Your task is to copy each line of the material that holds the word "Sudoku".

── DATA TO PROCESS ──

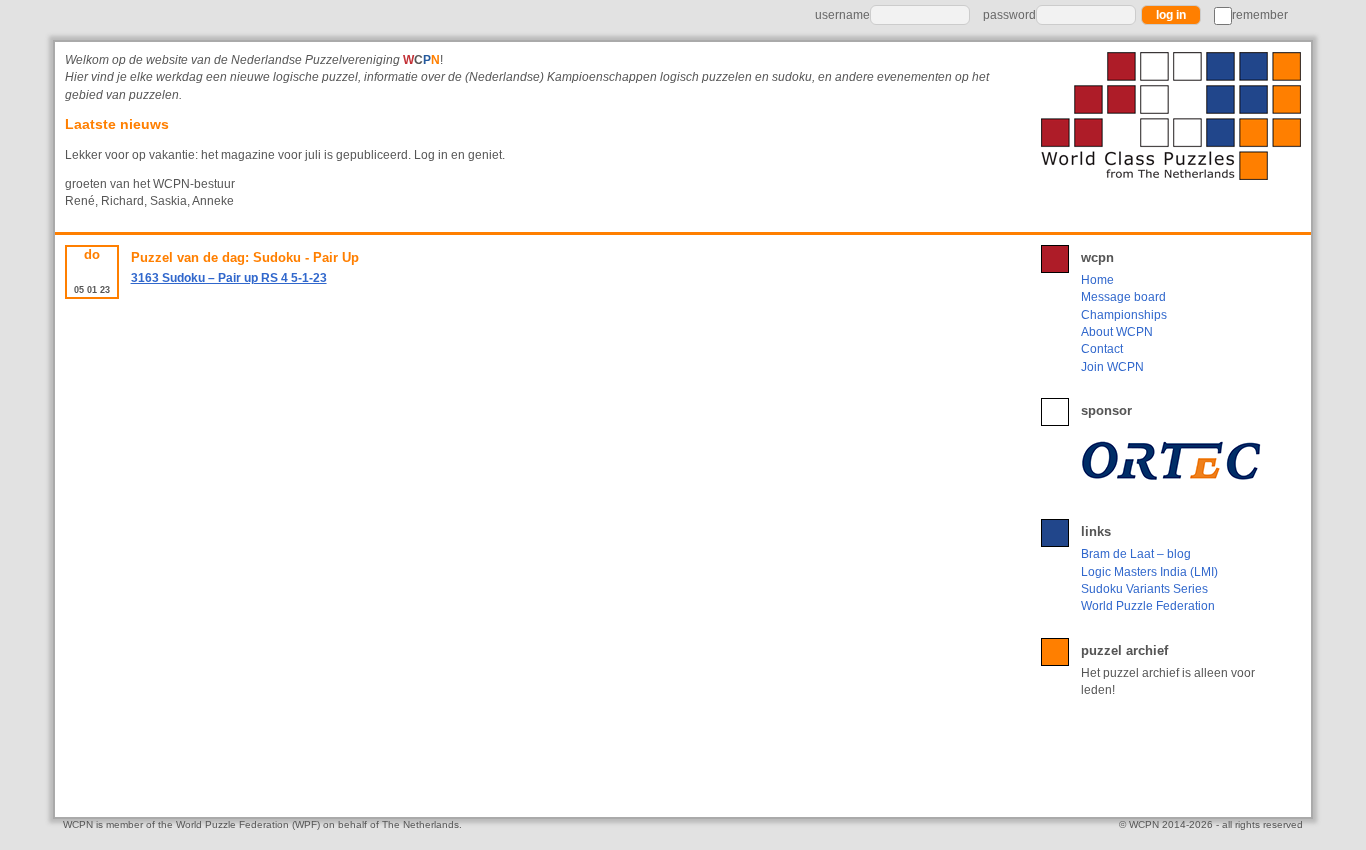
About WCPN (1117, 332)
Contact (1102, 349)
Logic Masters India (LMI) (1149, 572)
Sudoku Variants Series (1144, 589)
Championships (1124, 315)
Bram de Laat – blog (1136, 554)
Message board (1123, 297)
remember (1260, 15)
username (842, 15)
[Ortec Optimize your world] (1175, 460)
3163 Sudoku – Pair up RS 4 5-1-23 (229, 278)
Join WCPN (1112, 367)
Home (1097, 280)
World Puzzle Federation (1148, 606)
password (1009, 15)
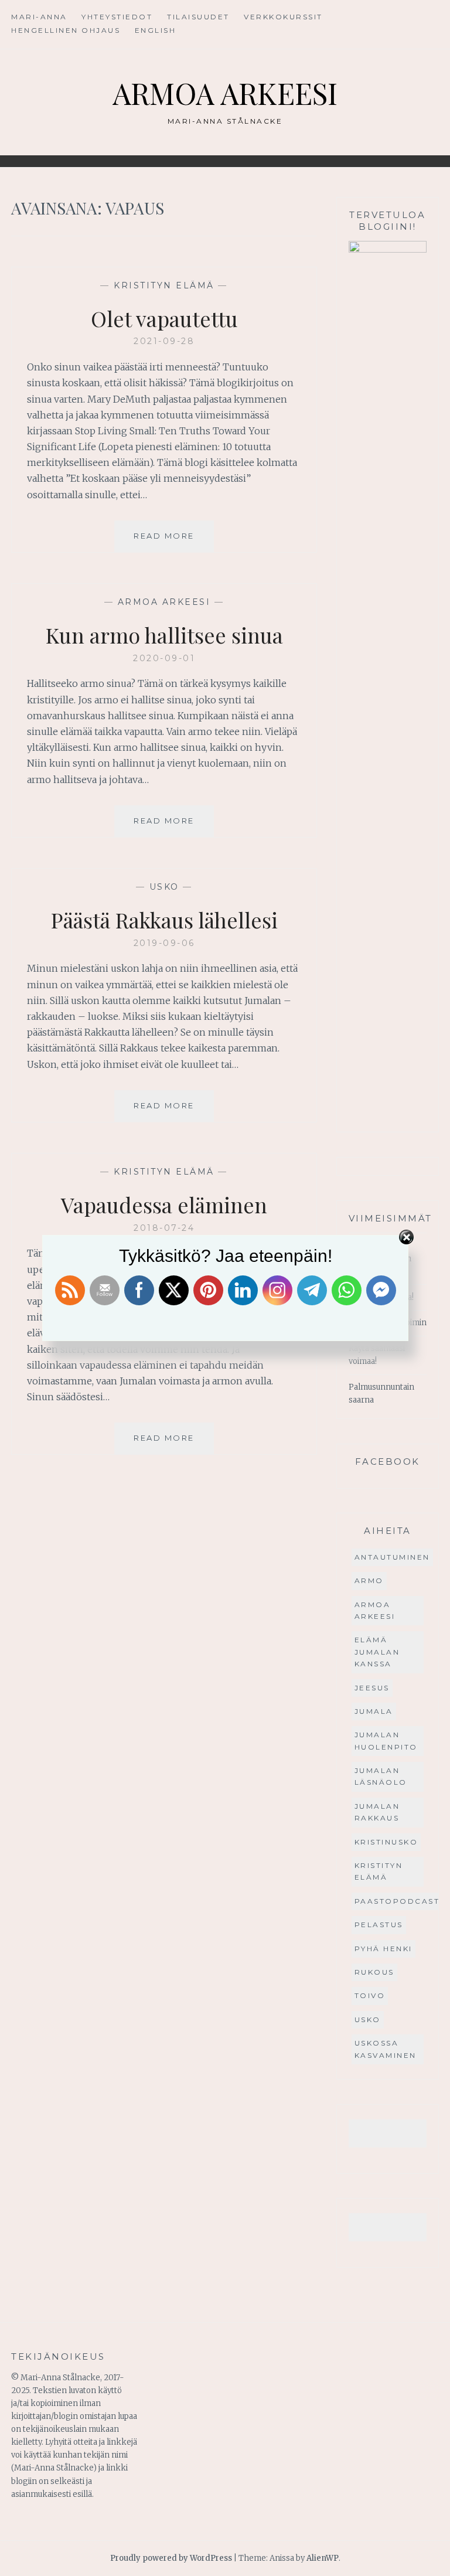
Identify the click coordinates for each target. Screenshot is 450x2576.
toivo (370, 1995)
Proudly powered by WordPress (171, 2558)
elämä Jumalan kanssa (377, 1651)
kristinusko (386, 1841)
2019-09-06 (164, 943)
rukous (374, 1972)
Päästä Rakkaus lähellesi (164, 920)
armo (369, 1580)
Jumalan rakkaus (377, 1812)
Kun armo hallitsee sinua (164, 635)
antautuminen (392, 1557)
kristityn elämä (164, 285)
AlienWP (322, 2558)
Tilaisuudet (198, 16)
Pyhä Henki (383, 1948)
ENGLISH (155, 30)
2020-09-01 (164, 658)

───

PROBLEM SOLUTION:
Sudoku Variants Series (1144, 589)
3163 Sudoku – Pair up RS 4 5-1-23 (229, 278)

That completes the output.